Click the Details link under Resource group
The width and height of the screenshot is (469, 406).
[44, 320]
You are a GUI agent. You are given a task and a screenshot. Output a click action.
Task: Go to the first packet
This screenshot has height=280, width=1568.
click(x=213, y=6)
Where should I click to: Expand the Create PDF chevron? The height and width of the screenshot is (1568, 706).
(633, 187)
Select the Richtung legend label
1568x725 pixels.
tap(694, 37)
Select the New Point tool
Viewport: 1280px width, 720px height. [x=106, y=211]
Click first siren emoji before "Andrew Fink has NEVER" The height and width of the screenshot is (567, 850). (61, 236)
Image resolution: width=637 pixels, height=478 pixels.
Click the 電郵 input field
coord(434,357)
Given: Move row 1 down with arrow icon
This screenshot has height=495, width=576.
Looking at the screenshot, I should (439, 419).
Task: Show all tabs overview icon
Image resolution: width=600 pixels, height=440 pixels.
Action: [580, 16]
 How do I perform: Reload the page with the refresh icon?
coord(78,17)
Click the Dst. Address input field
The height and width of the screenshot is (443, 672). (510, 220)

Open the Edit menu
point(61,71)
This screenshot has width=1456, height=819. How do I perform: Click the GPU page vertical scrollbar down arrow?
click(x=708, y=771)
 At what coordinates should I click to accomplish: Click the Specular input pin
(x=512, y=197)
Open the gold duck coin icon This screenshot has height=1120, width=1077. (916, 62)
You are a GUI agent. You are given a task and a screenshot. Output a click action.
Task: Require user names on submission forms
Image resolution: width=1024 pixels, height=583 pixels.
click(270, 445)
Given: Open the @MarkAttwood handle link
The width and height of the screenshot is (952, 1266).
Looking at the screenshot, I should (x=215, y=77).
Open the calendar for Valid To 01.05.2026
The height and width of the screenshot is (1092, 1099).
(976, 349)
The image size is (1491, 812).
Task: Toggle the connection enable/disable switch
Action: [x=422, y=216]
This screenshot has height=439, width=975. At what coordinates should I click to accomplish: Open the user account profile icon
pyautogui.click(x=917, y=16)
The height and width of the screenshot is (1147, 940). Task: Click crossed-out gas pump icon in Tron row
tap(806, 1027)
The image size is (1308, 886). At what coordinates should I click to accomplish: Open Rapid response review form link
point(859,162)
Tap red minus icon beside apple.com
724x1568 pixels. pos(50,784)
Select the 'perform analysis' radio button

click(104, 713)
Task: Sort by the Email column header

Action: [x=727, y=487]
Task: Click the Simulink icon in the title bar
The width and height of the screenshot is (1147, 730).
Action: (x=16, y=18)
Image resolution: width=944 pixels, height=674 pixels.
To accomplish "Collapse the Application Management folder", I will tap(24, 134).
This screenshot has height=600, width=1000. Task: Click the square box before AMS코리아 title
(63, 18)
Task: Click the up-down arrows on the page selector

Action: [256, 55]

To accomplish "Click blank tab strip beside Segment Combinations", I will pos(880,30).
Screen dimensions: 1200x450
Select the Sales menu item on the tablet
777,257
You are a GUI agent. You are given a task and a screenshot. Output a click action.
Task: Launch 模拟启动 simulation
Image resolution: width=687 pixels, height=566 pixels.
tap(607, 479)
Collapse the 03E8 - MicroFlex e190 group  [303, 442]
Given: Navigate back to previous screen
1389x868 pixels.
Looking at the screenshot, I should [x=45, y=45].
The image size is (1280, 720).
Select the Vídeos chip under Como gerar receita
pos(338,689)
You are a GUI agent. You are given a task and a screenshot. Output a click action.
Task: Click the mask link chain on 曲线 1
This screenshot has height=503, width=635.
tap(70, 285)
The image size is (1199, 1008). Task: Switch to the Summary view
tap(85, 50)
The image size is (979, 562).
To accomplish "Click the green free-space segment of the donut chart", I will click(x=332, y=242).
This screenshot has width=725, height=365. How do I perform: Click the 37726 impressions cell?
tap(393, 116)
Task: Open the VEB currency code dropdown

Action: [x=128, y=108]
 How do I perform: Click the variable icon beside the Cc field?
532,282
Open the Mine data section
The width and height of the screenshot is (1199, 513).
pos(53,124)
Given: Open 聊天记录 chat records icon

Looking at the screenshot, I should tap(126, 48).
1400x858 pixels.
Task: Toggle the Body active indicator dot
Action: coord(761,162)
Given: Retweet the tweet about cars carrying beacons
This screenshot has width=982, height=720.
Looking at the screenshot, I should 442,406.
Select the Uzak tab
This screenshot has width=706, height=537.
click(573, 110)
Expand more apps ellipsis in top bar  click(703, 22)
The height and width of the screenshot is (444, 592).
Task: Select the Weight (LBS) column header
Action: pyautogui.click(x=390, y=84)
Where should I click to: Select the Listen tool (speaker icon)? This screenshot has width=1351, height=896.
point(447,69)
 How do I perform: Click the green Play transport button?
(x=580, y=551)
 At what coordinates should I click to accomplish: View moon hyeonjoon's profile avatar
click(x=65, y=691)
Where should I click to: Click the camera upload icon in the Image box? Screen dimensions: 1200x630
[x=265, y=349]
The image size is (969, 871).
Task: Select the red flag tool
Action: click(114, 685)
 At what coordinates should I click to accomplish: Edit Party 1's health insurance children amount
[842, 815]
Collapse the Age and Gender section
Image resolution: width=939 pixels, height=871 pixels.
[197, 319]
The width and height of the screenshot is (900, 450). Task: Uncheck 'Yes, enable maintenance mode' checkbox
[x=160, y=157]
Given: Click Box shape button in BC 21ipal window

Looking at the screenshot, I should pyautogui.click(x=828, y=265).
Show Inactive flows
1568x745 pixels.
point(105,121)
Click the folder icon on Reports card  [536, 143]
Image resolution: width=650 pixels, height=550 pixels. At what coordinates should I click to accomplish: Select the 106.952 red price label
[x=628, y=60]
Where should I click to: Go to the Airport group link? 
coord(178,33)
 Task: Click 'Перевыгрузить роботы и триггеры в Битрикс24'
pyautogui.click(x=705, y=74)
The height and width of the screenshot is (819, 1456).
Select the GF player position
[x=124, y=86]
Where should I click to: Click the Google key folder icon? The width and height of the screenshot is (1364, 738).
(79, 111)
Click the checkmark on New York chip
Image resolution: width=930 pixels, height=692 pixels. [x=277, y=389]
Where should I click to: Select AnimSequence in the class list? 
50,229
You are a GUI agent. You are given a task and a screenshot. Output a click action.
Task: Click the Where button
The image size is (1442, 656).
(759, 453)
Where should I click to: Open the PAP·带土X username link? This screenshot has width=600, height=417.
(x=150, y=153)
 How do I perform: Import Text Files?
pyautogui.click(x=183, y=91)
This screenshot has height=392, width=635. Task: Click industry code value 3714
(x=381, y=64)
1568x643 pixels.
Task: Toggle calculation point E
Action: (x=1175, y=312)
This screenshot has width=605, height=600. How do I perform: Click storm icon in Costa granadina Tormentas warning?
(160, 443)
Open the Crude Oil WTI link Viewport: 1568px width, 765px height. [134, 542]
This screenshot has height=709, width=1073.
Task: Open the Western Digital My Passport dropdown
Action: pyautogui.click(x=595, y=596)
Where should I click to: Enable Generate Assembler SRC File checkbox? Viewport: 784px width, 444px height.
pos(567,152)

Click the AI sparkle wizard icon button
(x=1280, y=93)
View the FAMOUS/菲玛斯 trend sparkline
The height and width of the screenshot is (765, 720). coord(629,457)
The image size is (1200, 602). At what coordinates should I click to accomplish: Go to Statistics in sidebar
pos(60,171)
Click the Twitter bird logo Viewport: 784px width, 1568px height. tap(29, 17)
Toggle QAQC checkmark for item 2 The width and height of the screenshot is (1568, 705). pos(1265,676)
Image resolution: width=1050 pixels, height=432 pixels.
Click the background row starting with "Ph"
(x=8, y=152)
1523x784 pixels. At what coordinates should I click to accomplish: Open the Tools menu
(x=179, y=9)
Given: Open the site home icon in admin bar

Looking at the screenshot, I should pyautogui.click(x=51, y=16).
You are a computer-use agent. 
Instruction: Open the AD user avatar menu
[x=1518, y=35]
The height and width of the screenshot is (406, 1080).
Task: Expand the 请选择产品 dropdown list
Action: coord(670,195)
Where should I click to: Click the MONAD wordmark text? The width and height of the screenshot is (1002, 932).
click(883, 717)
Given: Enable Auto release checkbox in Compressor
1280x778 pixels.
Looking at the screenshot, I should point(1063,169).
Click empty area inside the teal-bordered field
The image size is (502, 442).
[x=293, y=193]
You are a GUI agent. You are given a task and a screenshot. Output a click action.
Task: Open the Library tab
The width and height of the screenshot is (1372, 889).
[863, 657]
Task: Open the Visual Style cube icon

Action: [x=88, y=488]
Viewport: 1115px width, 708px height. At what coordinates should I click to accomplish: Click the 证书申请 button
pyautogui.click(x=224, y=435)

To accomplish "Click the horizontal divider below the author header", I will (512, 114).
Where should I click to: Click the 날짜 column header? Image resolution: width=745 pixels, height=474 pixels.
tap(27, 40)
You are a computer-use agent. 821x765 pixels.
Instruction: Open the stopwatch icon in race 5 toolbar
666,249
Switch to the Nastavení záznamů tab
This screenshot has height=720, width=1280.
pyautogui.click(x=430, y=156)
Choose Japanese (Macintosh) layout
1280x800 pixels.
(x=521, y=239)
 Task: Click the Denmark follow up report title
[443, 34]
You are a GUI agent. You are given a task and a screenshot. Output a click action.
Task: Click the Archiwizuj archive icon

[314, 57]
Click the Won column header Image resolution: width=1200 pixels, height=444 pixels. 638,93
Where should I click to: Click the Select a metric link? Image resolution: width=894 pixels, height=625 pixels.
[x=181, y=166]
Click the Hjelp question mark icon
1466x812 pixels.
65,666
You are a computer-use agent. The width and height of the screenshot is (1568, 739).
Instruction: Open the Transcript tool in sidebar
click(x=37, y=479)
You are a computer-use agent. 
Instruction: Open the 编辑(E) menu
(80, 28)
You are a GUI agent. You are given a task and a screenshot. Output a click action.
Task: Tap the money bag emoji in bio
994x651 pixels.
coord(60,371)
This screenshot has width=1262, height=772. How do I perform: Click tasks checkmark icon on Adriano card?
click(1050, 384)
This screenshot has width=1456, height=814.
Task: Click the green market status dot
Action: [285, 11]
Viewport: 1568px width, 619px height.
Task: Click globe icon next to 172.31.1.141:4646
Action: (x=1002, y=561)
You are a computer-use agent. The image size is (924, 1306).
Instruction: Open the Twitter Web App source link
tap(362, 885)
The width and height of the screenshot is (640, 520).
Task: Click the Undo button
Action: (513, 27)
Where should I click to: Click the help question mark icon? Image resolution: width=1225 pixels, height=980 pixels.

= = = = = = =

Sift through the entries and copy every line with "emoji".

• [REPLY TO THE EXERCISE]:
Click first siren emoji before "Andrew Fink has NEVER" The height and width of the screenshot is (567, 850). (61, 236)
Task: Tap the money bag emoji in bio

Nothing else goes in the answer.